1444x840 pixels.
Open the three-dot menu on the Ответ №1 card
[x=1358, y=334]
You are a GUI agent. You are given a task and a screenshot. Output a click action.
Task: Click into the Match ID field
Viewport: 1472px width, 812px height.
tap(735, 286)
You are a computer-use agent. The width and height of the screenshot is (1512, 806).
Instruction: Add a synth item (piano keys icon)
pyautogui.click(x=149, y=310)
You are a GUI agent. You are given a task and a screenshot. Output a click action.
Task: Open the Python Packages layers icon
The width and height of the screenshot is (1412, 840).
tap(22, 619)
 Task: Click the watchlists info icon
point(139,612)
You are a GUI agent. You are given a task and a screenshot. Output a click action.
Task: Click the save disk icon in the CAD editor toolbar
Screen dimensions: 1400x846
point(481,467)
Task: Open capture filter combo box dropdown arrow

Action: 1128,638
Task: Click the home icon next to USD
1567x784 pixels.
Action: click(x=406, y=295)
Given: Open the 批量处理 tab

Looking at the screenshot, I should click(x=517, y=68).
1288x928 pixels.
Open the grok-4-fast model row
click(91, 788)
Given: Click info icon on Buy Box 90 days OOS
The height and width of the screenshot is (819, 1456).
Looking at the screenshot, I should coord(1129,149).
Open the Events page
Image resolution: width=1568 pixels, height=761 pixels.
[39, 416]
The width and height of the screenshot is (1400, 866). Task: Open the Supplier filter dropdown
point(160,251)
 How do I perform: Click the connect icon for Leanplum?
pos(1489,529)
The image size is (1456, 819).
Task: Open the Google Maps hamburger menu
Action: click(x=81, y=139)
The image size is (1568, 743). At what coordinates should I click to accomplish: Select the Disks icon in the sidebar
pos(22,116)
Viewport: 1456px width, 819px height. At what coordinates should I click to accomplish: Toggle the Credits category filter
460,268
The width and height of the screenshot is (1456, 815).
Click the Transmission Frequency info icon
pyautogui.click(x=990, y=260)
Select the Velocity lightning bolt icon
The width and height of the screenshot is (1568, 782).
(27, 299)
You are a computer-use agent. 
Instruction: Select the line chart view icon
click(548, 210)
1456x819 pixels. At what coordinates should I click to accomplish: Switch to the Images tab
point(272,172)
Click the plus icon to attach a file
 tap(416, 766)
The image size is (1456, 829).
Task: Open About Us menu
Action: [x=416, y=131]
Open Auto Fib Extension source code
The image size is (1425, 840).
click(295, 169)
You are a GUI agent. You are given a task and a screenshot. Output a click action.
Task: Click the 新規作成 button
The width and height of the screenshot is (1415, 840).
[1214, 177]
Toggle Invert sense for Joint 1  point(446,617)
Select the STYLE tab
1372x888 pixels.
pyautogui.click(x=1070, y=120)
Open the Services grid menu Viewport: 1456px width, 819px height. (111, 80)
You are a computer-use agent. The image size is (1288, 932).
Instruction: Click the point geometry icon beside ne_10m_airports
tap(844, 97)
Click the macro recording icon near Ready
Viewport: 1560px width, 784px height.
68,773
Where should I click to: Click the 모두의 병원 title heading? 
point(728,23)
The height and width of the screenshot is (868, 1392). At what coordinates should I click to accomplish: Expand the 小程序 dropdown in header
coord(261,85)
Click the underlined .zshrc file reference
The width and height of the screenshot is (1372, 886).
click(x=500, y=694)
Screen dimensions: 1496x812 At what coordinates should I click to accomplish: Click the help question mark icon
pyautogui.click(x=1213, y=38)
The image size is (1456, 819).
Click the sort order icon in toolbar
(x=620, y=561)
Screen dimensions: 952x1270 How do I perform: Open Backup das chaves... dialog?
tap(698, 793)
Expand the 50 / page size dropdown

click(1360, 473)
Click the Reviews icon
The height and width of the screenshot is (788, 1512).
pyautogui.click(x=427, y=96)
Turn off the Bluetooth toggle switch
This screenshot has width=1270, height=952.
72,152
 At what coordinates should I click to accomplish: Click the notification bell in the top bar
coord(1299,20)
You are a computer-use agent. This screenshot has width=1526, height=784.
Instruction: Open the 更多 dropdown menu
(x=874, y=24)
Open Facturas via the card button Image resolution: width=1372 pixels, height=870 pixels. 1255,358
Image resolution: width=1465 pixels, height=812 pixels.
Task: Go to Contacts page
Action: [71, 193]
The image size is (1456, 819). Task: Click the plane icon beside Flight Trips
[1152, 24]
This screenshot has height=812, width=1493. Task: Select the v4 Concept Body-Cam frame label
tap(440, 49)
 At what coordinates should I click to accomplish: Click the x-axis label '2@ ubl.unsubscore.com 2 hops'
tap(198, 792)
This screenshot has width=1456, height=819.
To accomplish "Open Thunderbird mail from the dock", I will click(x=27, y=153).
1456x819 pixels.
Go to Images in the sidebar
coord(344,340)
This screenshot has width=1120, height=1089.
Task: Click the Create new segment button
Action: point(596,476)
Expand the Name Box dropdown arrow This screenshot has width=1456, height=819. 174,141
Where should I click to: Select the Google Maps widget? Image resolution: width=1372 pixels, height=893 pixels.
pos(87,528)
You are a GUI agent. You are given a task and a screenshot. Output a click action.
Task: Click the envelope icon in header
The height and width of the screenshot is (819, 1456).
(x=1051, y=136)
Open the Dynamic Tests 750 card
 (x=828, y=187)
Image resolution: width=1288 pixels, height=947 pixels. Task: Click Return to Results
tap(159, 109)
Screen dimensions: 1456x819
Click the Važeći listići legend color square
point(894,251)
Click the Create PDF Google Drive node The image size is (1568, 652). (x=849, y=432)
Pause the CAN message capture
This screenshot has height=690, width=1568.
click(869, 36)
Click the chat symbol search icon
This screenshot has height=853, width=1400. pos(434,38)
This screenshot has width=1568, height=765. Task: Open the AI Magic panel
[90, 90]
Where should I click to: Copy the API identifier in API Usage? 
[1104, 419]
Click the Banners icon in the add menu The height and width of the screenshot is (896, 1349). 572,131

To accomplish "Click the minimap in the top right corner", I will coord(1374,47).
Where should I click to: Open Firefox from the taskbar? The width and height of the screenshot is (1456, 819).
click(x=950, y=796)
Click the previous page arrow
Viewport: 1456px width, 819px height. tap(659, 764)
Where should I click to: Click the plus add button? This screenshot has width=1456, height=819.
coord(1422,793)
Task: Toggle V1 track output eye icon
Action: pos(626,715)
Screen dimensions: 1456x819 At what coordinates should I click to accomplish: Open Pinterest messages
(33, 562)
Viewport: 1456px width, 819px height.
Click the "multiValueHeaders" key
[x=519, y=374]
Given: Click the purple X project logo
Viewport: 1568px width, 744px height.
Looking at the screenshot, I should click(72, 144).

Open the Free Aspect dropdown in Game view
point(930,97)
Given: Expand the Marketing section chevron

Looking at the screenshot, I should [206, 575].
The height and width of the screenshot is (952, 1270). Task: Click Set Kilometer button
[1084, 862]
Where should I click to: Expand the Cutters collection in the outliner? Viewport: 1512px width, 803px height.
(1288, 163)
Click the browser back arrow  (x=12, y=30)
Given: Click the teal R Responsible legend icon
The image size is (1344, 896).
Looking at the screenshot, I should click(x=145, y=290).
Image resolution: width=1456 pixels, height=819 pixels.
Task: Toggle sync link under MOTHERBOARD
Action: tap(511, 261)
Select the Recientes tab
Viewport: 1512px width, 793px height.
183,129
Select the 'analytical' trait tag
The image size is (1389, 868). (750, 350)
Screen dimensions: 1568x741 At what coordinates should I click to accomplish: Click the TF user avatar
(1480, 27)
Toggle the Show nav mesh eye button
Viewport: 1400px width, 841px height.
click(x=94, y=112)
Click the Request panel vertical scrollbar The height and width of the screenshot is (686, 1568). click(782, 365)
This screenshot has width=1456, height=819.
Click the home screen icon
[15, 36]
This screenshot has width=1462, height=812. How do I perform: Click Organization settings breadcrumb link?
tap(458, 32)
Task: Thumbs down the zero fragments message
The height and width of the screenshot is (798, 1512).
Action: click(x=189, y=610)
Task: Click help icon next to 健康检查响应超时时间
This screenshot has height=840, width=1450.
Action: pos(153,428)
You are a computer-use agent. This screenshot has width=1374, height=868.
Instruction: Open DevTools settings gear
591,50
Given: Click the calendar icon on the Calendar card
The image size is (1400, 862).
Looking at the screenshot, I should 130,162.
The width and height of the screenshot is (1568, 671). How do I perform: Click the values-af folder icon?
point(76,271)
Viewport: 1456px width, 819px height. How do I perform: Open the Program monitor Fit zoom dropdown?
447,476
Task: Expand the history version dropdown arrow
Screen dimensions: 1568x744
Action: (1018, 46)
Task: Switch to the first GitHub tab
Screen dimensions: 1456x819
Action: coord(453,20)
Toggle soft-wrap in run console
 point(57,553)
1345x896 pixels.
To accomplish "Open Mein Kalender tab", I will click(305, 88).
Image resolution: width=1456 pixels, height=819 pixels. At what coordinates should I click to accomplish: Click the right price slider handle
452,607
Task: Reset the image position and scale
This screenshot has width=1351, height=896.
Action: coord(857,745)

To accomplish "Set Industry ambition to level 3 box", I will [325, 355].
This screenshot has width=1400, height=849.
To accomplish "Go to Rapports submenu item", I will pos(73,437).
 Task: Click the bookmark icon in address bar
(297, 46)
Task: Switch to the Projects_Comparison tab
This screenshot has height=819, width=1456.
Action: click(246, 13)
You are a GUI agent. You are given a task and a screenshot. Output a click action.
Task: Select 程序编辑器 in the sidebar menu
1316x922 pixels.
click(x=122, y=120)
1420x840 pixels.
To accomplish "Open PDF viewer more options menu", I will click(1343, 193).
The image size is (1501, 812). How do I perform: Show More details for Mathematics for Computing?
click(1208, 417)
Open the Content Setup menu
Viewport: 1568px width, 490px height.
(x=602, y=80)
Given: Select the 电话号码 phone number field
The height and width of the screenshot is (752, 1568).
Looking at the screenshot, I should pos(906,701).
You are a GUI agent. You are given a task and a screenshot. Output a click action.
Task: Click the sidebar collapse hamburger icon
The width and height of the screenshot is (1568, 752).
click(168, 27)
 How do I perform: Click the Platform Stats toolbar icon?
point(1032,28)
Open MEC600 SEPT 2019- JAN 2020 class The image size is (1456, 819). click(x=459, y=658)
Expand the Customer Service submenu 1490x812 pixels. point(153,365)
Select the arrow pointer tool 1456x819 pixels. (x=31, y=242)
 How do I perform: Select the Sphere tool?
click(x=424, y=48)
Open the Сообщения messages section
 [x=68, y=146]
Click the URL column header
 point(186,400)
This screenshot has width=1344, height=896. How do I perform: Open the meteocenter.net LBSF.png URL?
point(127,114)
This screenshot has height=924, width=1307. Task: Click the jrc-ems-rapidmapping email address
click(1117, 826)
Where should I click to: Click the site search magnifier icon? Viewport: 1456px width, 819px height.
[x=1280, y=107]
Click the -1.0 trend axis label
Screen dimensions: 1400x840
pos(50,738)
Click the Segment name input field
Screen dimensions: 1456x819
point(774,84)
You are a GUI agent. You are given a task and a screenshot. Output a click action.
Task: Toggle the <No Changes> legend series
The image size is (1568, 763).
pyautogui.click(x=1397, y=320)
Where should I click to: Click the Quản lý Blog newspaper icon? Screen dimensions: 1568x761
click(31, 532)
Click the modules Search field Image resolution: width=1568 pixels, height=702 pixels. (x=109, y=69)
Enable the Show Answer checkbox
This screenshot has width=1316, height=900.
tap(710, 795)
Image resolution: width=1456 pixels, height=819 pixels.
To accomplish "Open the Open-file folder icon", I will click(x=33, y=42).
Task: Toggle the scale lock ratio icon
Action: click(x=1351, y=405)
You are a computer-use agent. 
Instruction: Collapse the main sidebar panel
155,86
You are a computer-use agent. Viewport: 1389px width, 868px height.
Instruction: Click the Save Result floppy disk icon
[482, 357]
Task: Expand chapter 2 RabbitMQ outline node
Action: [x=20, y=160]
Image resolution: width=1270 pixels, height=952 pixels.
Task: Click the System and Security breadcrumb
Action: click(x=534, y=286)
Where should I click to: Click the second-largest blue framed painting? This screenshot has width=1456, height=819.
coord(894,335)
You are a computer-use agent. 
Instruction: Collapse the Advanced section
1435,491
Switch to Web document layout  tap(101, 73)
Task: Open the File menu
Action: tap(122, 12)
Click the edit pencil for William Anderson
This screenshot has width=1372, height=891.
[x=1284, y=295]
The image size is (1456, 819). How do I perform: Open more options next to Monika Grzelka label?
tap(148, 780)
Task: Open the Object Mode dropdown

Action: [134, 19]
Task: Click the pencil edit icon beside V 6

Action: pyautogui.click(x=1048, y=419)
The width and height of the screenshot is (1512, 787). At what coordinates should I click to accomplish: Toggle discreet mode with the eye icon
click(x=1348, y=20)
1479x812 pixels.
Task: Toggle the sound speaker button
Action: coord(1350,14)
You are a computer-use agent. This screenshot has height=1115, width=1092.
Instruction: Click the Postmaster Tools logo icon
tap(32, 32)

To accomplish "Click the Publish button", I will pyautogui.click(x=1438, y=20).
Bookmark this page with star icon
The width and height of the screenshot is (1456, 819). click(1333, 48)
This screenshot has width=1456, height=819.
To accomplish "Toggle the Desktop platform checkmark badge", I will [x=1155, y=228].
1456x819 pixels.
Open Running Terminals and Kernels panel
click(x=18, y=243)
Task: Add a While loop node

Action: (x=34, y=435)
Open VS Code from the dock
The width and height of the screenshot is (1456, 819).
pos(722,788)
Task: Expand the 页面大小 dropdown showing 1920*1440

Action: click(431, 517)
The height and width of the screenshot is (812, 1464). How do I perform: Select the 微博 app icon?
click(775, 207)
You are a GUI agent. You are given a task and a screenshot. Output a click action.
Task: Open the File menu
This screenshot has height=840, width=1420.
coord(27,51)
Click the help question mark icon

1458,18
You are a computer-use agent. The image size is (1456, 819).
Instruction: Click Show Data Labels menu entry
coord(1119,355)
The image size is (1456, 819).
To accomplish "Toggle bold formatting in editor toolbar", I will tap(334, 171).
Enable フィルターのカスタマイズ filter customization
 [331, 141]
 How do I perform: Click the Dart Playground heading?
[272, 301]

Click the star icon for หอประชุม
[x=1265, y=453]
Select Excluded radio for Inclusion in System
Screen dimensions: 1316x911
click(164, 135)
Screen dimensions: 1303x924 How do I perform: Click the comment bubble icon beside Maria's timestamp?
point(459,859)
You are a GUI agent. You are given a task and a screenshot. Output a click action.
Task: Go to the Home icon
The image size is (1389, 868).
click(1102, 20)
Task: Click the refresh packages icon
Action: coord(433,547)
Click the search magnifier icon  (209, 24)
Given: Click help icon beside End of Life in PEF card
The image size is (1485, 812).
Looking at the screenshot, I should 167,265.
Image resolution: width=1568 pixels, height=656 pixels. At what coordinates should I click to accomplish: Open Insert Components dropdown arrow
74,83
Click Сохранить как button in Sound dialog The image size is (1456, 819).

::::

• _What is expected_: Reproduce the records above exactly, from the first line to the line that holds "You are a computer-use agent. The width", inclusive, and omit everything after it.

• _Output below_:
1444x840 pixels.
Open the three-dot menu on the Ответ №1 card
[x=1358, y=334]
You are a GUI agent. You are given a task and a screenshot. Output a click action.
Task: Click into the Match ID field
Viewport: 1472px width, 812px height.
tap(735, 286)
You are a computer-use agent. The width and height of the screenshot is (1512, 806).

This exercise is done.